Loaded with aerial plants and the millions of creatures dependent upon them, tropical tree crowns are the last and greatest ecological frontier. Hundreds of species - earthworms, frogs, lichens, flowers - never descend to earth during their lifetimes. Eight out of ten remain unnamed and unclassified by science. Donning rock-climbing gear to join researchers working 150 feet and more above the ground, Mark Moffett photographed strangler trees in Borneo, giant squirrels in India, and canopy bears in Colombia.
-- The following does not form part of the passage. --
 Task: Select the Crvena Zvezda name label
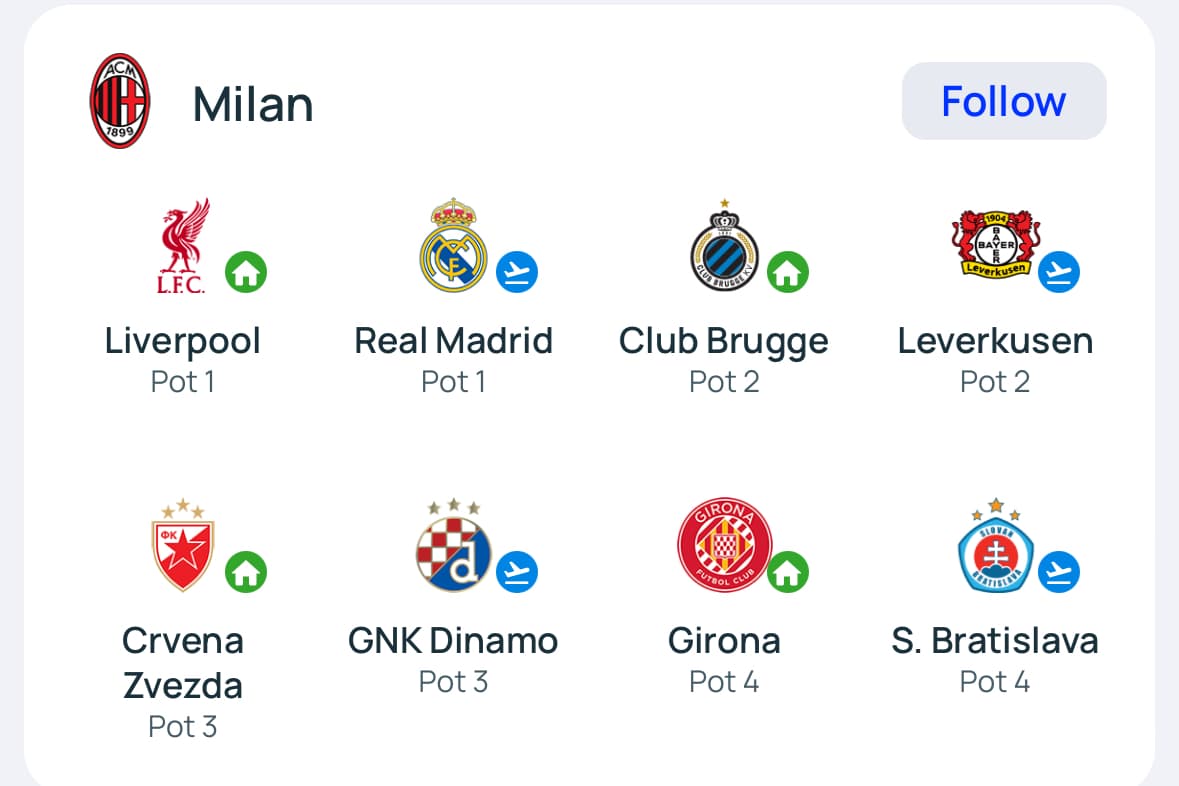click(x=183, y=663)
He also entered the terrifying world of arboreal spiders and ants, photographing them under extreme magnification. Described as a "world-roving zoologist" by "National Geographic" magazine, Moffett has documented virtually every major active canopy research site. The immediacy of his writing and the intelligence of his photography make the canopy's fantastic architecture and unearthly inhabitants accessible to the general reader. In the tradition of the great 19th-century explorers, he captures the struggles of the individual scientists and the passions that enable them to brave perilous situations in pursuit of their work.
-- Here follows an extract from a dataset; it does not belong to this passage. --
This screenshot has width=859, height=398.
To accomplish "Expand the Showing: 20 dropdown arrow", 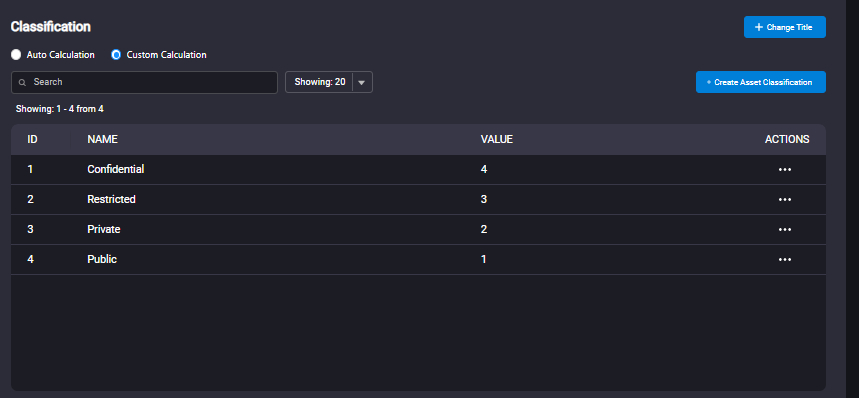I will pyautogui.click(x=362, y=82).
Dr. Mark W. Moffett, called "the Indiana Jones of Entomology" by the National Geographic Society, is a tropical ecologist and research associate at the Smithsonian Institution with a passion for discovering new species and behavior. Known as "Doctor Bugs," Mark has sat on a deadly snake in Peru, been chased up trees by Indian elephants, defended himself with a blowgun in Colombia, been lost in Borneo and New Guinea, walked into Afganistan from Iran, seen 100 foot wide army ant swarms in the Congo, and placed a scorpion on Conan O'Brien's head. For Mark, nothing is better than a good story, and his goal is to have people fall in love with the unexpected in nature, whether ant or spider, snake or frog.
Mark has the Lowell Thomas Medal from the Explorers Club, the Distinguished Explorer Award from the Roy Chapman Andrews Society, Yale University's Poynter Fellowship in Journalism, Harvard's Bowdoin Prize for writing, and numerous international awards in photography. He lectures across North America for the Creative Artists Agency and the National Geographic Society.